*** Available records ***

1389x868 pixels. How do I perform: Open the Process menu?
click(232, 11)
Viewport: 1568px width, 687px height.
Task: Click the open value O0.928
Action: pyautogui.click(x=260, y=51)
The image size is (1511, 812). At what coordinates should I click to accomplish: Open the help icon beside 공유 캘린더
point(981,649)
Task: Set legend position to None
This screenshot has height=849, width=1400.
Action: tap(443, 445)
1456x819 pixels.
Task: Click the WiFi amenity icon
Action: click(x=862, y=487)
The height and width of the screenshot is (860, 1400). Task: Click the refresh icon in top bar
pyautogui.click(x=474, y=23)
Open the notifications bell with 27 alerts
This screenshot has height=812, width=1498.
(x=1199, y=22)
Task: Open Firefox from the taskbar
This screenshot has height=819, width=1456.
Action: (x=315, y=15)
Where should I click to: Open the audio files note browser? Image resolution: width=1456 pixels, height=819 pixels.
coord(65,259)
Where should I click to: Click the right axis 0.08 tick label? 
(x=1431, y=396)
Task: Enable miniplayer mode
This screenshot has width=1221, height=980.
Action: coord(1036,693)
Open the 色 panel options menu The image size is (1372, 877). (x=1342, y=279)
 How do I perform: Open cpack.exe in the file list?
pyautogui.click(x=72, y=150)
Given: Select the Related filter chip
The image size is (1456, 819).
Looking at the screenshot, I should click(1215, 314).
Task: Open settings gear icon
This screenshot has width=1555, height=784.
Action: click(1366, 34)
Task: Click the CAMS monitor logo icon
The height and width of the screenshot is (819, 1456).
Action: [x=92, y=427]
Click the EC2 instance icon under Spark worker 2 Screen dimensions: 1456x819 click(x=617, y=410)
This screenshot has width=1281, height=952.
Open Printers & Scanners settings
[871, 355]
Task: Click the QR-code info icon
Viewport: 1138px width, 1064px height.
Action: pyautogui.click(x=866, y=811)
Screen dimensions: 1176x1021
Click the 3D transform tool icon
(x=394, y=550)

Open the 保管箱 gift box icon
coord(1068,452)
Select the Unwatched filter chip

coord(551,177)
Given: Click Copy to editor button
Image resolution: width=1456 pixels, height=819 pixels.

*** End of Available records ***

■ **What the exercise asks**: Exactly repeat the lines above, from the opening line through the one with "Open the 色 panel", and include nothing else.

■ **Written reply**:
1389x868 pixels. How do I perform: Open the Process menu?
click(232, 11)
Viewport: 1568px width, 687px height.
Task: Click the open value O0.928
Action: pyautogui.click(x=260, y=51)
The image size is (1511, 812). At what coordinates should I click to accomplish: Open the help icon beside 공유 캘린더
point(981,649)
Task: Set legend position to None
This screenshot has height=849, width=1400.
Action: tap(443, 445)
1456x819 pixels.
Task: Click the WiFi amenity icon
Action: click(x=862, y=487)
The height and width of the screenshot is (860, 1400). Task: Click the refresh icon in top bar
pyautogui.click(x=474, y=23)
Open the notifications bell with 27 alerts
This screenshot has height=812, width=1498.
(x=1199, y=22)
Task: Open Firefox from the taskbar
This screenshot has height=819, width=1456.
Action: (x=315, y=15)
Where should I click to: Open the audio files note browser? Image resolution: width=1456 pixels, height=819 pixels.
coord(65,259)
Where should I click to: Click the right axis 0.08 tick label? 
(x=1431, y=396)
Task: Enable miniplayer mode
This screenshot has width=1221, height=980.
Action: coord(1036,693)
Open the 色 panel options menu The image size is (1372, 877). (x=1342, y=279)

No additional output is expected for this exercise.